Roscommon suckler farmer Bernard Donohoe makes a passionate plea from the floor for ICBF to change their ways and bring farmers with them on their journey instead of ignoring the strong messages from the room tonight. @farmersjournal @FJBeef pic.twitter.com/sh49yDNZFQ— Adam Woods (@ajwwoods) November 28, 2023
Roscommon suckler farmer Bernard Donohoe made a passionate plea from the floor for the ICBF to communicate better with farmers on the changes.
“[The] ICBF need[s] to start listening to farmers. Without farmers, ye won’t make progress, so for god sake change your ways or we’ll go nowhere," he said.
Others expressed their frustration at individual suckler cows dropping in their herds, while some said they were genuinely contemplating their future in the Suckler Carbon Efficiency Programme (SCEP) in light of this week’s changes.
Roscommon suckler farmer Tommy Daly referred to the current SCEP scheme as a “scam”, giving his experience in his own herd of higher indices and values to dairy-cross progeny versus suckler-bred progeny.
There was severe criticism of the board of the ICBF and its makeup, which is predominantly made up of dairy farmers.
Leitrim farmer Maureen Tully attacked the current farmer representatives on the board of the ICBF, who, in her opinion, were “asleep at the wheel” when it came to representing suckler farmers.
Questions were also raised about the accuracy of the TB data being used in the updated index and the price of weanlings being used for different breeds and different levels of quality in the index.
Things are getting heated here in Carrick on Shannon. A few very frustrated farmers asking questions and not happy with answers they are getting. Farmers have bred cows to sires this summer which they say will no longer be eligible under SCEP. @farmersjournal @FJBeef pic.twitter.com/qrBYmUOyRS— Adam Woods (@ajwwoods) November 28, 2023
Weanling system worry
The meeting, which was attended by farmers from all across the west of Ireland, heard some genuine concerns at the direction of cattle breeding in the country, with many expressing a worry for the future of top-quality weanling production systems.

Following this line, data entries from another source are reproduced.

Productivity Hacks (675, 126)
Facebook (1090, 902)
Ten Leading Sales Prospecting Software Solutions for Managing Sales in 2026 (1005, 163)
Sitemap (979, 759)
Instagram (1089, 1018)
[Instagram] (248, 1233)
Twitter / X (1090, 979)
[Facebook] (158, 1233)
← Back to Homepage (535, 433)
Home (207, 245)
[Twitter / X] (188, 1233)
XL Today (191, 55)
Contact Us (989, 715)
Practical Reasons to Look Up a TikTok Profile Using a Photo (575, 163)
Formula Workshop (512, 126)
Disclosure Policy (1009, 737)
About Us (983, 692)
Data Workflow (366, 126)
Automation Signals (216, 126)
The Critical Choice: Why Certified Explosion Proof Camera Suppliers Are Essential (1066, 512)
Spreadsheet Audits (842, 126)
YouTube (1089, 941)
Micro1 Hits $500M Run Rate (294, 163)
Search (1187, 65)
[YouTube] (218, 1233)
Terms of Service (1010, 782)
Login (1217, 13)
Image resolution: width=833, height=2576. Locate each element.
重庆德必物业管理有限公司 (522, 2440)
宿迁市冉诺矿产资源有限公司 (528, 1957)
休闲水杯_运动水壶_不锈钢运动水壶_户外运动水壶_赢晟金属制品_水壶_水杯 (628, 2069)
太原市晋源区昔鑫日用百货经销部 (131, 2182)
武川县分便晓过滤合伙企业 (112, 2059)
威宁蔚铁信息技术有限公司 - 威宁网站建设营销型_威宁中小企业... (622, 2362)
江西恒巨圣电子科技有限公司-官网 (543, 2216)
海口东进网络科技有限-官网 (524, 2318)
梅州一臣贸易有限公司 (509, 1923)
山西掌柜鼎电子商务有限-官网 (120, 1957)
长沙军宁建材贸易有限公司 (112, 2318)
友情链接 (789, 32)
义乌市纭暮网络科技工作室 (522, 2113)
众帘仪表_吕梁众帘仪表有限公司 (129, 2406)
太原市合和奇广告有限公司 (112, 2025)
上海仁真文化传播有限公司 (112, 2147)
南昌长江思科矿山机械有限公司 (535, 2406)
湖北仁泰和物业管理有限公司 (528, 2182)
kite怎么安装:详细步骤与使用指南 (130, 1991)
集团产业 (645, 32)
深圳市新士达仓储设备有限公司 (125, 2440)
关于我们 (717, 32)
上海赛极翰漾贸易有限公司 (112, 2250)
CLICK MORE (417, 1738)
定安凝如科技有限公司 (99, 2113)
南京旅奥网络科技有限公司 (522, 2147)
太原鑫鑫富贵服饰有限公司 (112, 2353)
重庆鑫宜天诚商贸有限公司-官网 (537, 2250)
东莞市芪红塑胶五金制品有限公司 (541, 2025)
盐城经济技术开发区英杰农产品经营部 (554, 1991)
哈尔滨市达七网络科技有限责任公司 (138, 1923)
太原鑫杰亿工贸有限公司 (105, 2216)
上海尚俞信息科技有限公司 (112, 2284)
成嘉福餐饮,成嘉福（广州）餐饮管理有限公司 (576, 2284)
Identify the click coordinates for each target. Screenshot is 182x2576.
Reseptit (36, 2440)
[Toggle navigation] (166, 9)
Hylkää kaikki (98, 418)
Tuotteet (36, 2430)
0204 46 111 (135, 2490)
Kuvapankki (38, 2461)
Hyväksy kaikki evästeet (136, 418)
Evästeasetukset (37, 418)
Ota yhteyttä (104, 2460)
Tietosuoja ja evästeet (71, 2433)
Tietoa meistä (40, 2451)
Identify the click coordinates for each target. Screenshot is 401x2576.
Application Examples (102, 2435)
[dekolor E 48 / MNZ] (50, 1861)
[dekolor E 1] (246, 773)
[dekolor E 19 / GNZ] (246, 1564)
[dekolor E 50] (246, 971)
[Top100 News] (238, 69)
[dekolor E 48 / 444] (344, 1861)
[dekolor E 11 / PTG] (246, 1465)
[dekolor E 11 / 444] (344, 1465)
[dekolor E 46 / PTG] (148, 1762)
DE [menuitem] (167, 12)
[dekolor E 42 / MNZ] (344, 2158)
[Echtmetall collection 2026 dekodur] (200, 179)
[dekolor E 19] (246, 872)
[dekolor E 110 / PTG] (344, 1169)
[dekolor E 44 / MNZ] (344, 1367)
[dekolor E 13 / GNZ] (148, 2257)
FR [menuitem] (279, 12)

Addressing the concerns, Sean Coughlan said: “There will be no need for any farmer to change their preferred breed if they don’t wish to. Continental breeding has dominated suckler systems and it will continue to in the future.”
During the meeting, farmers were becoming more and more restless and this culminated in a proposal of a vote of no confidence being proposed by Sligo farmer Gerard Pilkington in the top table, which was taken via a show of hands, with the majority of the room putting their hands up.
Leitrim Irish Farmers' Association (IFA) chair Liam Gilligan, who organised the meeting, closed it by asking Sean Coughlan to take some of the messages from the meeting and act on them.
“I am asking [the] ICBF to make a special dispensation for the suckler farmers participating in SCEP."
Suckler farmers can check how the changes to the indices brought in on Tuesday will affect their herds by logging into their Herdplus account on www.icbf.com.